****************************************************************************
SMBio 2008 - 2010
****************************************************************************

Contact: peggy.cellier@info.unicaen.fr

The SMBio program (Sequential Mining for Biomedical texts) is a command line tool to discover sequential patterns of gene interaction in biomedical texts.
It is the Del n. 8, Task 2.2: "Learning IE rules" of ANR Project BINGO2 (http://bingo2.greyc.fr/).
The executable is distributed as a LINUX executable.

Authors: Peggy Cellier, Thierry Charnois (GREYC, Caen, France), Marc Plantevit and Christophe Rigotti (LIRIS, Lyon, France)

TOC:

1 Introduction
2 Definitions
3 Requirement
4 The options of SMBio
5 Examples of commands
6 Input format
7 Debug mode
8 References


****************************************************************************
1 Introduction
****************************************************************************

Details about the process can be found in papers:

(in French)
M. Plantevit and T. Charnois. 
Motifs séquentiels pour l'extraction d'information : illustration sur le problème de la détection d'interactions entre gènes. 
Traitement Automatique des Langues Naturelles (TALN’09), Senlis, France, Juin 2009.

(in English)
P. Cellier, T. Charnois and M. Plantevit. 
Sequential Patterns to Discover and Characterise Biological Relations. 
International Conference on Intelligent Text Processing and Computational Linguistics (CICLing’10), Iasi, Roumanie, March 2010.
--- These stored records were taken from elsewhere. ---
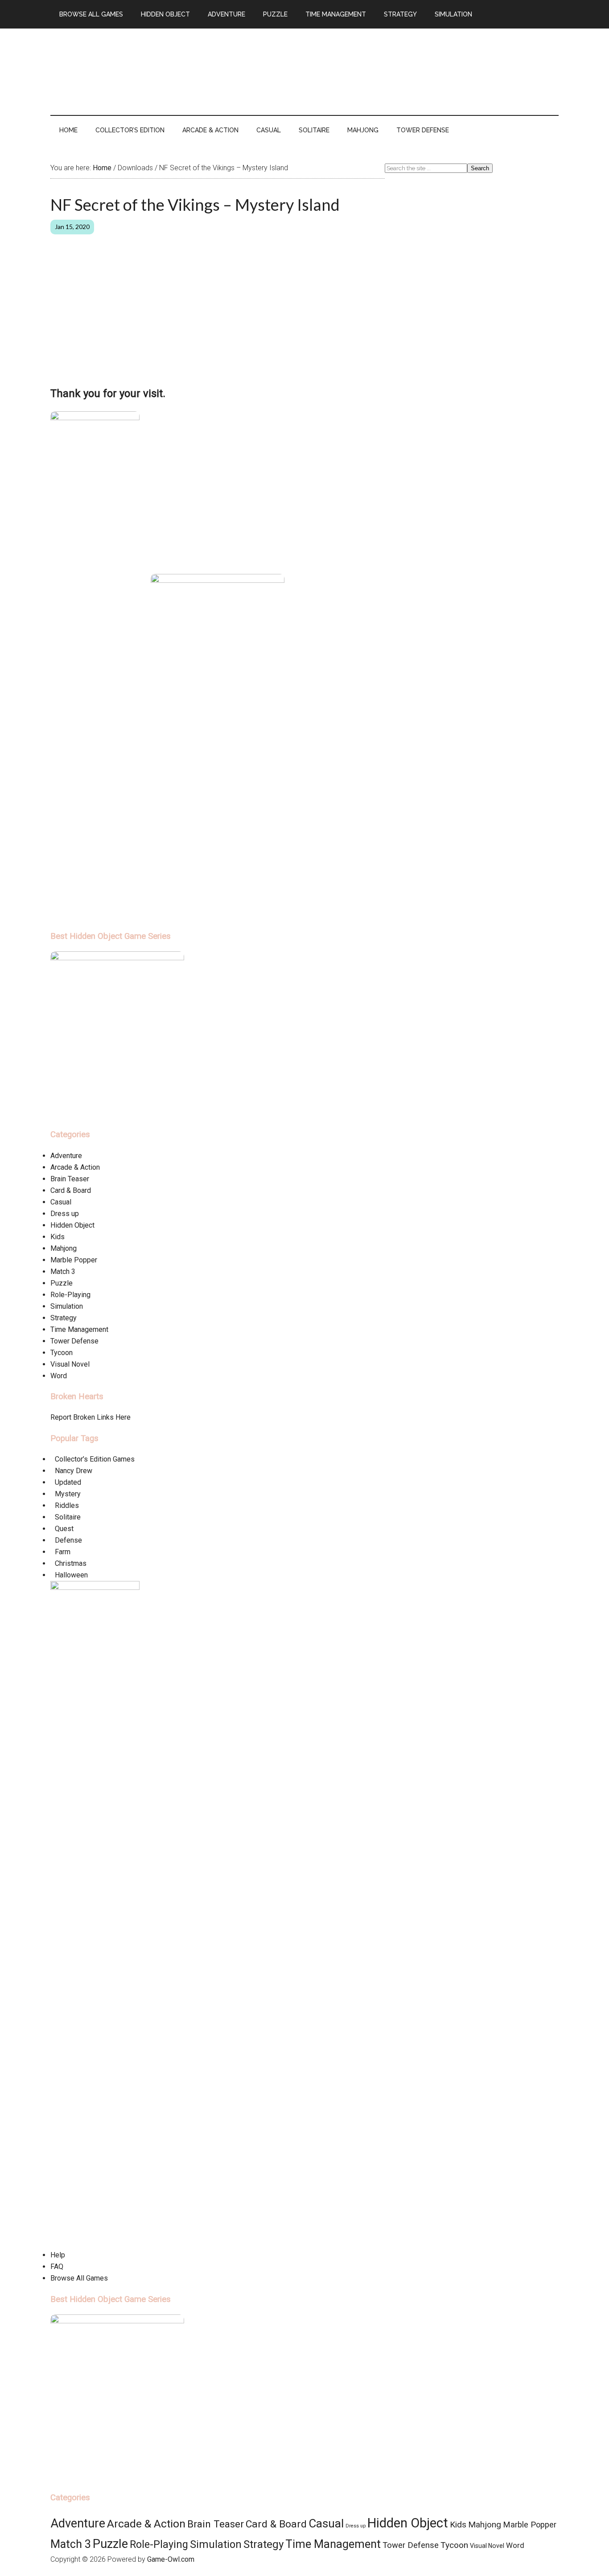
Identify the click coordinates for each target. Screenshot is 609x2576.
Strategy (63, 1318)
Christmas (70, 1563)
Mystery (68, 1494)
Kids (57, 1237)
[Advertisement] (396, 70)
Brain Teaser (69, 1179)
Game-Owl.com (170, 2559)
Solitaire (68, 1517)
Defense (68, 1540)
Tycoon (61, 1352)
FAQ (56, 2266)
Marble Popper (73, 1260)
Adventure (66, 1155)
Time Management (79, 1329)
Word (58, 1376)
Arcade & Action (75, 1167)
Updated (68, 1482)
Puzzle (61, 1283)
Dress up (64, 1213)
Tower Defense (74, 1341)
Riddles (67, 1505)
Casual (60, 1202)
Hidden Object (72, 1225)
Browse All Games (79, 2278)
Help (57, 2255)
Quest (64, 1528)
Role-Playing (70, 1294)
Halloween (71, 1575)
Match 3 (62, 1271)
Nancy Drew (73, 1470)
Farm (62, 1552)
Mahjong (63, 1248)
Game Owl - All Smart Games (135, 66)
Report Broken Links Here (90, 1417)
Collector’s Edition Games (95, 1459)
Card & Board (70, 1190)
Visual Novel (70, 1364)
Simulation (66, 1306)
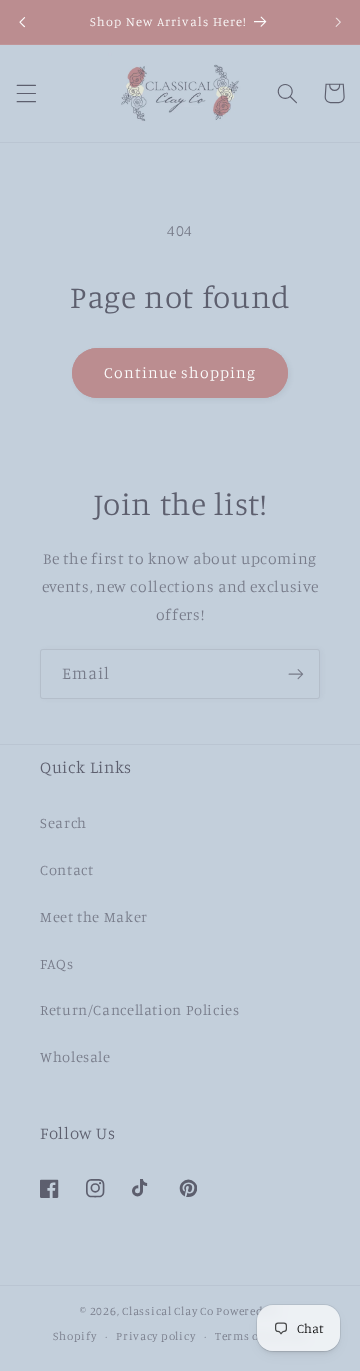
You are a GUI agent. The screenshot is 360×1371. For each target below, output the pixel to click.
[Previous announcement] (22, 22)
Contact (66, 869)
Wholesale (75, 1056)
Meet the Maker (94, 916)
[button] (26, 93)
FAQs (57, 963)
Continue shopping (180, 372)
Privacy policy (155, 1336)
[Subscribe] (296, 673)
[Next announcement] (338, 22)
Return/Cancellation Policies (140, 1009)
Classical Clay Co (168, 1311)
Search (63, 822)
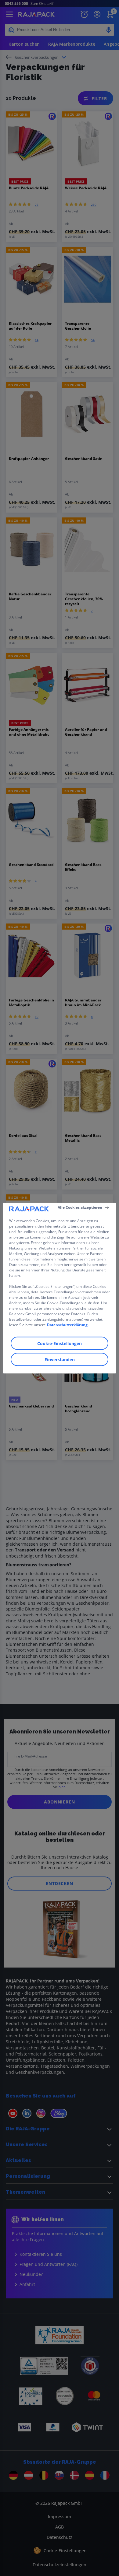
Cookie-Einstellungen (59, 1343)
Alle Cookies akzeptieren (80, 1207)
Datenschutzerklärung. (67, 1324)
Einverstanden (60, 1359)
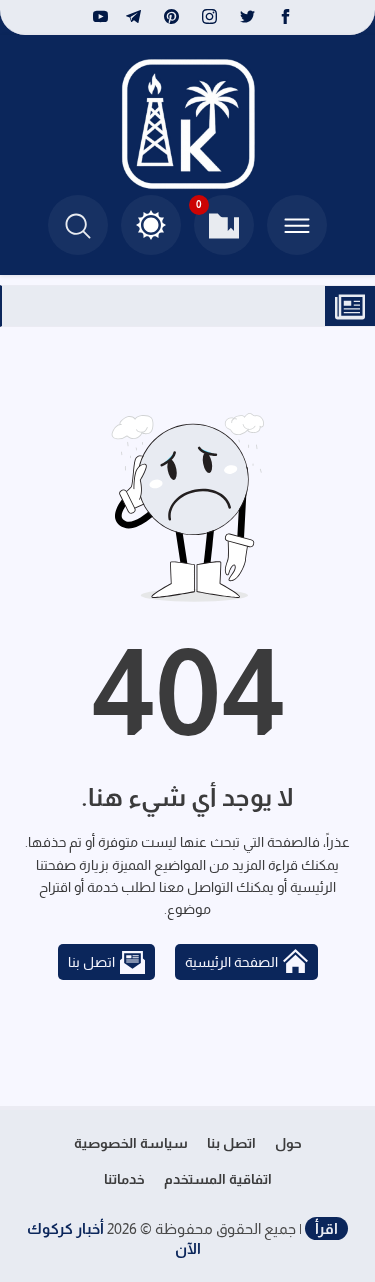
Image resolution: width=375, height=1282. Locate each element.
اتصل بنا (91, 962)
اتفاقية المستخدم (218, 1179)
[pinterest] (171, 17)
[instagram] (209, 17)
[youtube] (98, 17)
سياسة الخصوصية (131, 1143)
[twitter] (247, 17)
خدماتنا (124, 1179)
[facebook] (285, 17)
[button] (151, 225)
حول (288, 1143)
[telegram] (133, 17)
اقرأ (326, 1228)
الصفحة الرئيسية (231, 962)
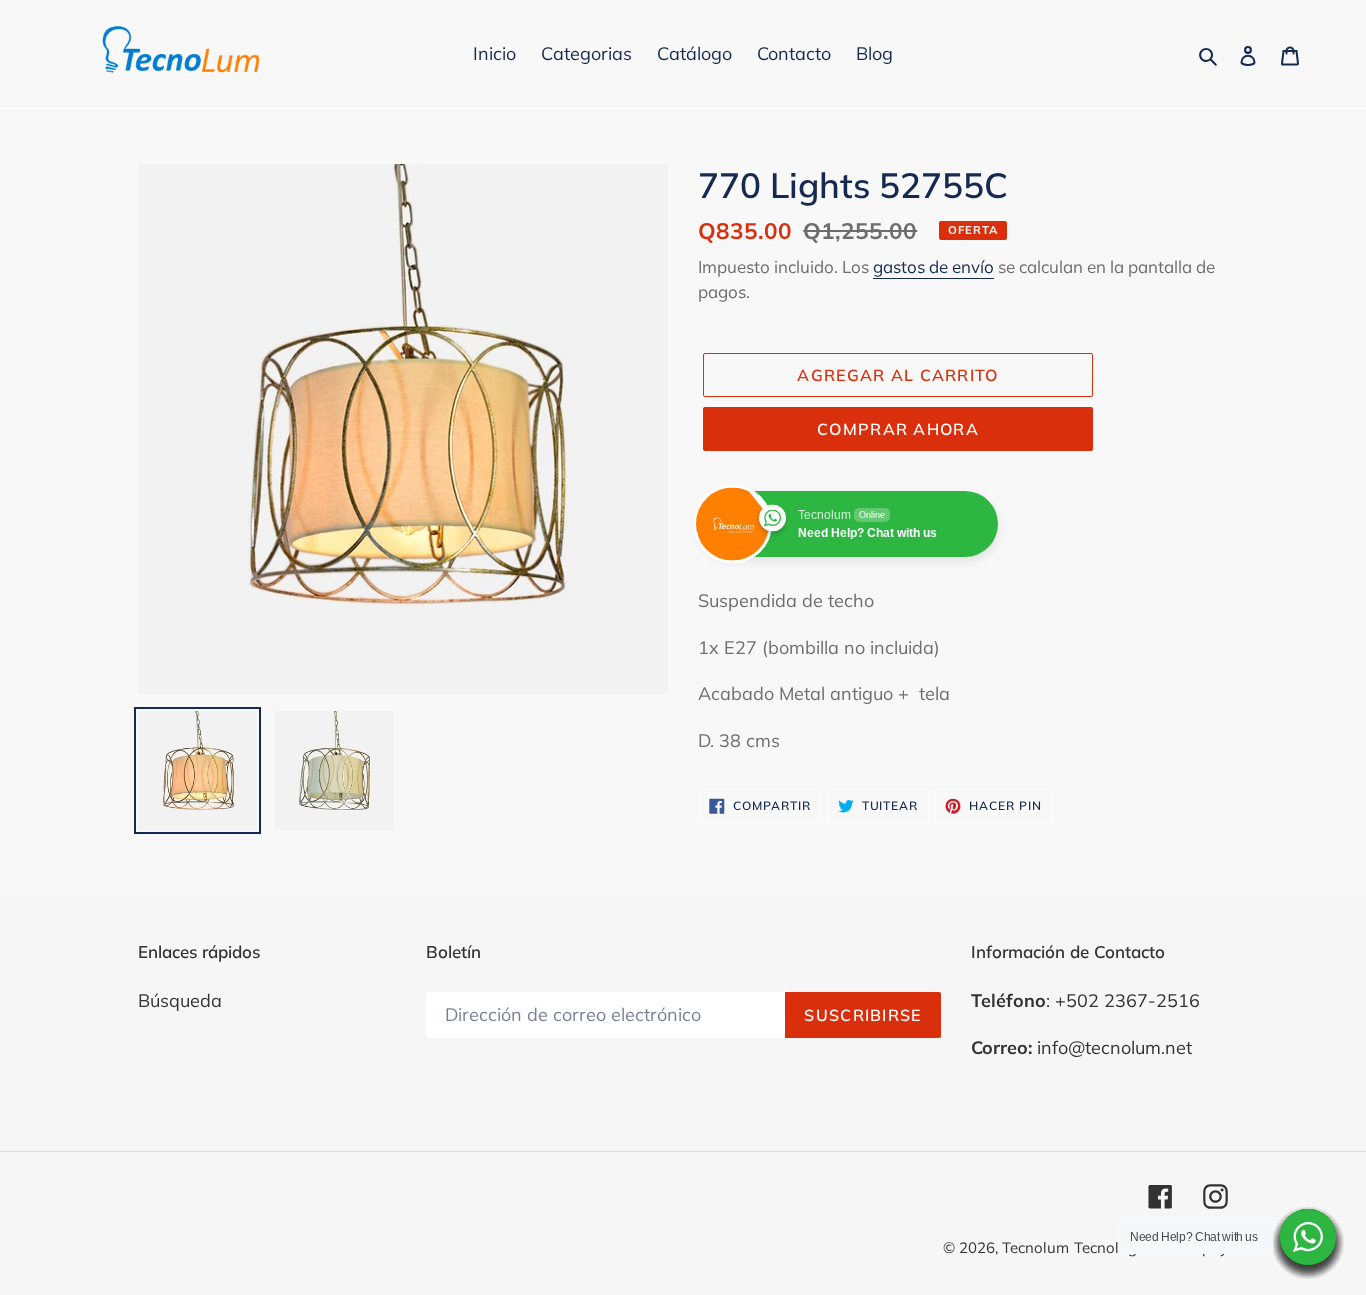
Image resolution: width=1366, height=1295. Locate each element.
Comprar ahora (898, 429)
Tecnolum (1035, 1247)
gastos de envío (933, 266)
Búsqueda (180, 1000)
****************************************************************************
2 Definitions
****************************************************************************

Sequential pattern mining [AgrawalSrikant95] is a data mining technique 
that aims at discovering correlations between events through their 
order of appearance. Sequential pattern mining is an important 
field of data mining with broad applications.
The algorithm which is used there to compute frequent sequential pattern 
is dmt4 [NanniRigotti07].

SEQUENCE/ITEM:
------------------
In the context of the sequential patterns extraction, a sequence is an 
ordered list of distinct literals called items.  
A sequence S is denoted by ( i_1 i_2 ... i_n )
where i_k, 1 <= k <= n, is an item.

SUBSEQUENCE/SUPERSEQUENCE:
-------------------------
Let S_1 = ( i_1 i_2 ... i_n ) and S_2 = ( i'_1 i'_2 ... i'_m ) be two sequences.  
S_1 is included in S_2 if there exist integers 1 <= j_1 < j_2 < ... < j_n <= m
such that i_1 = i'_{j_1}, i_2 = i'_{j_2}, ..., i_n = i'_{j_n}.
S_1 is called a subsequence of S_2.  
S_2 is called a super-sequence of S_1. 

MAXIMALITY:
-----------
An extracted sequential pattern, S_1, is maximal if there is no other 
extracted sequential pattern, S_2.

SEQUENCE DATABASE:
------------------
A sequence database SDB is a set of tuples (sid, S), where sid
is a sequence ID and S a sequence.  A tuple (sid, S)
contains a sequence S1, if S1 is a
subsequence of S.

SUPPORT:
--------
The support of a sequence S1 in a sequence database
SDB is the number of tuples in the database containing S1.
Note that we do not mention the database when it is clear from the context
(sup(S1)).  

CONSTRAINED-BASED MINING:
------------------------
The constraint-based pattern mining framework is a paradigm
to discover new knowledge [NgLakshmananHanPang98].  Constraints
provide a focus on the most promising knowledge by reducing the number
of extracted patterns to those of potential interest for the
user. More precisely, constraint-based mining task selects all the
sequential patterns included in SDB and satisfying a predicate which
is named constraint. There are a lot of constraints to evaluate
the relevance of sequential patterns. The most known example is likely
the frequency constraint.  Given a mininimum support threshold
minsup, the problem of frequent sequential pattern mining is to find
the complete set of sequential patterns whose support is greater or
equal to minsup. There are many other constraints highlighting the
best sequential patterns with respect to the user 
objectives [PeiHanLakshmanan01]. We use both syntactic constraints 
and constraints coming from linguistic information.

RECURSIVE MINING:
-----------------
Recursive pattern mining [Soulet07] is a process that gives prominence
to the most significant patterns and filters the specific ones.
The key idea of recursive pattern mining is to repeat the pattern mining
process on the output in order to reduce it until few and significant
patterns are obtained. That recursive process is ended when the result
becomes stable.  The final recursive patterns bring forward information
coming from each mining step. More precisely, recursive pattern produces a
k-summary (i.e., a set with at most k patterns) summarizing the data
according to a measure (e.g., frequency, growth rate) where k is a given
number. One of the advantages of the recursive pattern mining is that the
number of returned frequent patterns is well-mastered.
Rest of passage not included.